FAREWELL TO MOTHER (1)
The Duke of Mantua was strutting about on the dirty boards of the Cariola's stage: he spun around, and with every spin, the scorched hole of his cape showed; a foot and a half wide, the hole have been imagined and carved by the rats in the cloak-room of the Municipal Theatre which had lent to the Cariola this and other trifles such as the star singers, the pitiful choirs, etc. Like an eye wide-open on his back, the hole laughed at the audience. I laughed at the old ladies, who had not yet reconciled themselves to this degrading excursion into the wine-saturated neighborhoods beyond the Alameda, and who sat in the front rows, and it laughed at us —yes, I mean the hole— high school seniors who had earned the chance to acquire a “well-rounded, everlasting culture” as Education Secretary Doña Clarisa Monardes had announced in the opening speech of her extended education programs which were the first in our history.
My first Christmas in exile was approaching, and I walked through Via della Croce among boutiques, art galleries, and the aroma of roasted chestnuts. I kept walking toward the heart of Rome , to the center of a world of coffee and of ocher-colored hovels, the most sophisticated and end most expensive hovels in the world. There, in the heart of Rome, hollow and unsubstantial but perhaps just because of this, immortal, stroll females of the best quality; there, in a street like Via Belsiana at noon, the outrageous smell of sex could kill a horse even in the middle of winter. The heart of Rome is the worst place in which a lonely man can come out to stretch his bones and air his soul or exhibit his crossbones in December's slanted sun. The aroma of roasted chestnuts shatters your schemes, that is, it shatters any pretense of free tenderness and the romantic look of the would-be-revolutionary. And all the while, that unbearable pain in your balls!
The usual aficionados were there. Myself, Black Ayacaguaca (simply called Estrada), a Jew called Rembalsky, but whom we renamed Remba —because we Chileans reduced everything or cut it by half— and Fatso Morales who had recently arrived in our school as if on temporary leave from the Military School for which he manifested an irresistible nostalgia comparable only to his passion for the opera, a nostalgia which would claim him again later on. In the meantime, he practiced with his pocket knife, which he enjoyed opening all of a sudden and throwing across the room a few inches away from our noses against the blackboard; it did not take him long to cover the blackboard with strange-looking wounds.
I kept walking toward the Pantheon across Via del Corso as if it were Parallel 38 across Korea and under the diluted sun and the lizard-like stare of three carabinieri on duty at Montecitorio.

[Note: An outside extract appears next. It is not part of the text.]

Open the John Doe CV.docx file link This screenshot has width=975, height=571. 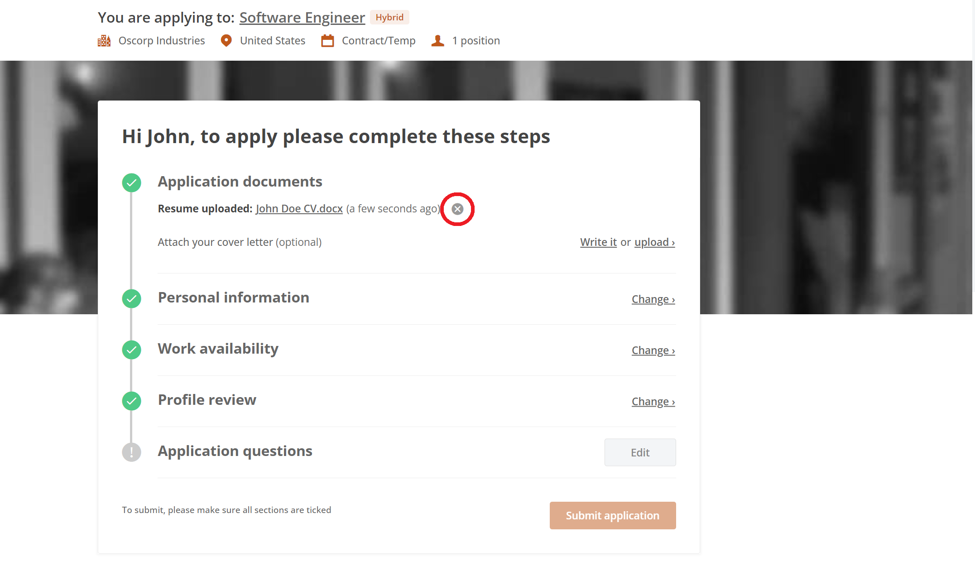coord(299,208)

I entered the penumbra from Via della Guglia and ended up in a square crowded with gringos and Japanese tourists who invigorated the Roman air by diligently spending their yens. And finally, I walked toward Piazza Navona, the center of the private and public suffering. Its floor is the luxuriant residence of all the wretched of the world, and its fountain, filled with the water of four rivers, on of which is La Plata , reminds us that Latin America exists even in the middle of this wasted classicism, of all this baroque art squandered on our brown and calm faces. (4)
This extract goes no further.